Cosa può dire l’arte davanti alla guerra? Forse può dire l’unica cosa umanamente accettabile: testimoniare l’inammissibilità della guerra. In tanti artisti con molta sincerità e nei modi più diversi ci hanno provato.
È emblematico il caso di Mario Sironi, che dopo aver combattuto con molta convinzione nella Grande Guerra, era uscito talmente sconvolto da ciò che aveva vissuto, da trovarsi impossibilitato a dipingere l’opera che si era proposto, dedicata alla Vittoria ottenuta nel 1918. Dovette aspettare ben 20 anni per riuscire a metterci mano: troppo alto il prezzo di quella Vittoria…
Certamente l’esempio di denuncia più radicale è costituito dalle 82 incisioni dei “Disastri della guerra”, realizzate da Francisco Goya tra 1810 e 1820: le atrocità commesse durante la guerra d’indipendenza spagnola, sono restituite senza sconti, in uno scenario popolato di mostruosità. Tra queste incisioni ce n’è una, la numero 1, che è invece struggente: si intitola “Presentimento di ciò che accadrà” e rappresenta un uomo inginocchiato, con le braccia aperte, in un atteggiamento che è di disperazione e insieme di supplica. È la coscienza del disastro che incombe e dell’impotenza davanti al prevalere del male.
È una situazione che ritroviamo in un’opera davvero emozionante proposta in questi mesi in occasione di una mostra dedicata a Mario Schifano al Castello Gamba in Valle d’Aosta, curata da Davide Dall’Ombra e progettata da Casa Testori. Schifano è stato uno dei protagonisti dell’arte italiana del secondo 900; è un artista sincero e dalla biografia molto convulsa, che in tanti avevano avuto modo di scoprire al Meeting del 2019: in fiera era stata esposta una sua opera di grandissime dimensioni che lui aveva dipinto in una notte, in diretta davanti al pubblico che affollava piazza dell’Annunziata a Firenze.

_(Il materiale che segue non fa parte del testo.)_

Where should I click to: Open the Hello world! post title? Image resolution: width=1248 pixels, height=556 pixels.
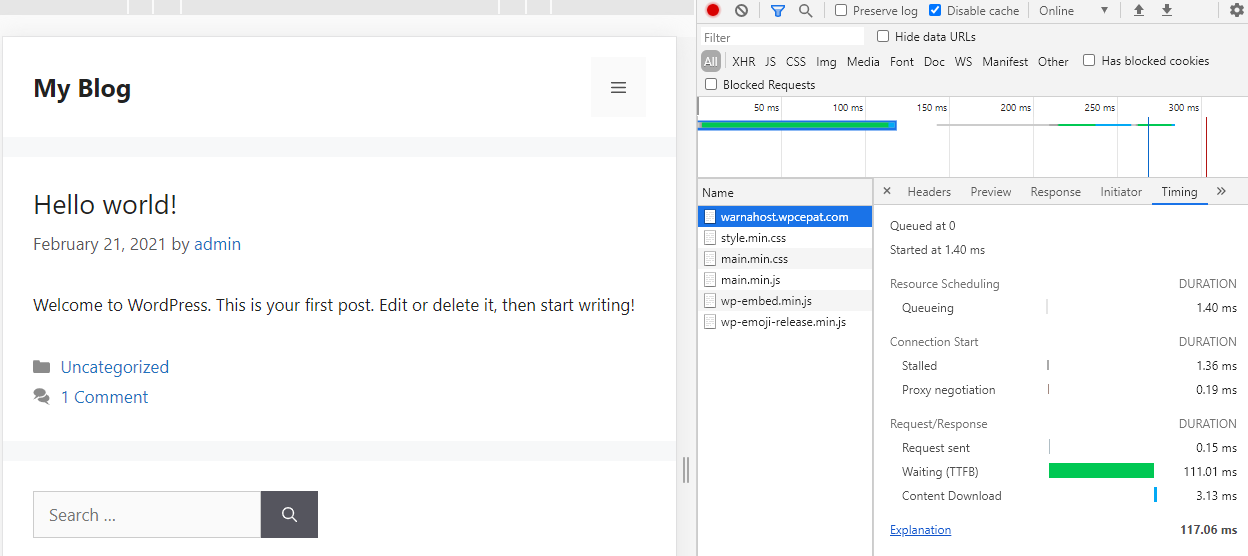105,205
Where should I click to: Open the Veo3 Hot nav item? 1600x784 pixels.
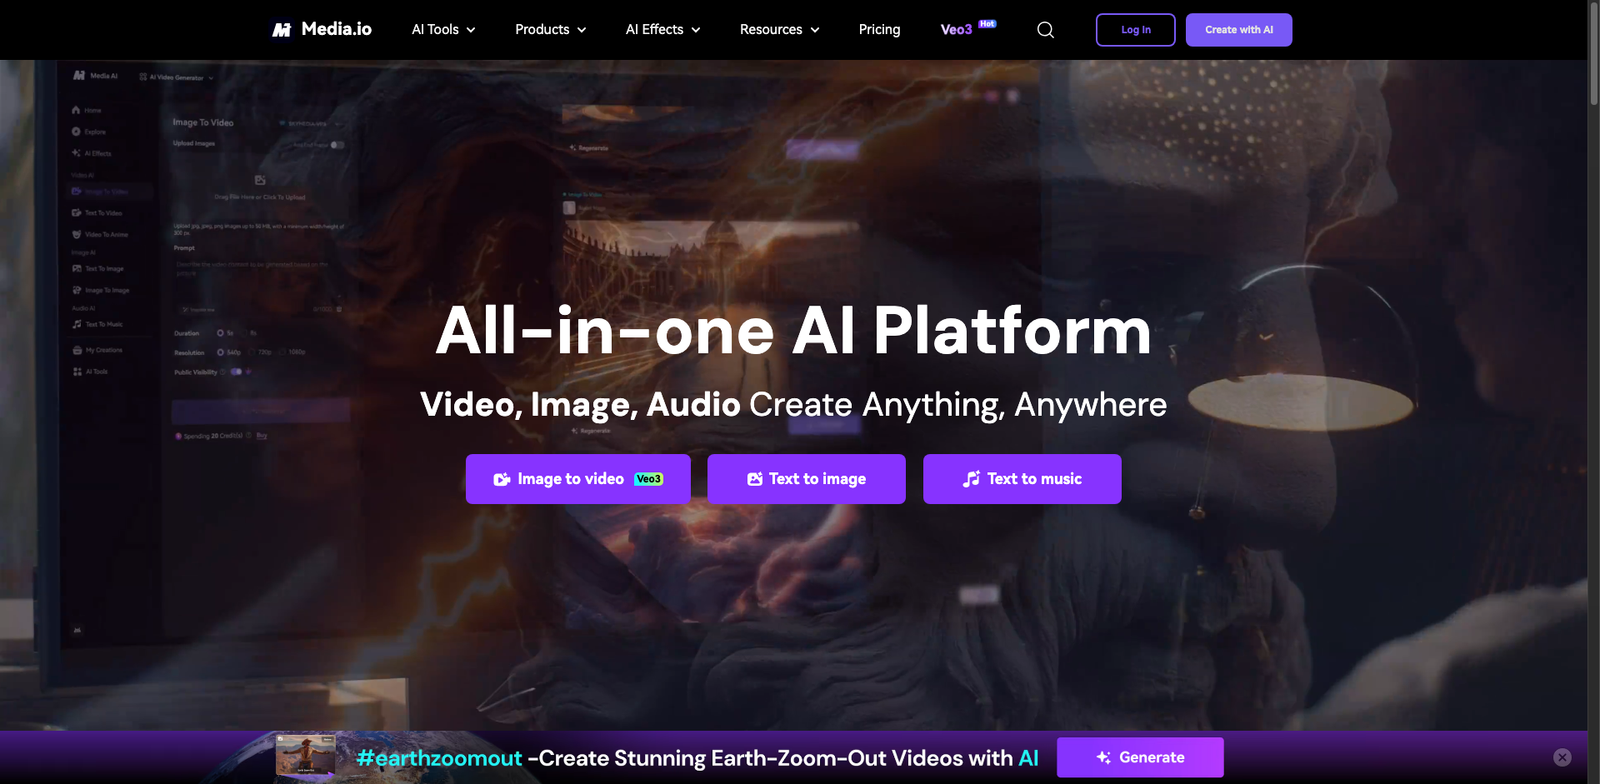[x=957, y=30]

Il quadro che fa da manifesto della mostra al Castello Gamba, si intitola “Tearful” (“In lacrime”). Schifano lo dipinse d’impeto nel dicembre del 1990, dopo aver visto una foto pubblicata dal settimanale Time, che l’aveva colpito: nella foto si vedeva un soldato americano in lacrime mentre salutava il suo bambino, prima della partenza per il Golfo. Se avesse avuto un’intenzione più programmatica, Schifano avrebbe potuto realizzare un quadro più di parte, dichiaratamente ostile alla decisione americana di fare guerra all’Iraq. Avrebbe potuto fare un’opera contro “quella” guerra e non contro la guerra come poi ha realizzato. In sostanza Schifano ha dato la precedenza all’ascolto del suo cuore piuttosto che alle sue convinzioni. Per questo il quadro non “ha tempo” e oggi sembra straordinariamente attuale.
C’è un dettaglio che spiega la sua scelta. È quello del bambino, che Schifano dipinge tutto di bianco; una presenza di imprevista purezza, dentro quell’incendio pittorico che restituiva la violenza irrazionale della guerra imminente. L’artista aveva avuto un figlio, che in quel momento aveva 5 anni: un’esperienza che lo aveva riempito di meraviglia, come un punto di luce dentro una vita contrassegnata da tante cadute.
Quel bambino del quadro, non è solo il bambino della foto di Time, è anche suo figlio. L’averlo dipinto di bianco è come averlo voluto strappare dall’orrore di un mondo sempre tentato dalla guerra. E le lacrime del soldato sono probabilmente anche le sue, lacrime sincere di un artista che avrebbe voluto consegnare al figlio, dono tanto amato, un mondo diverso.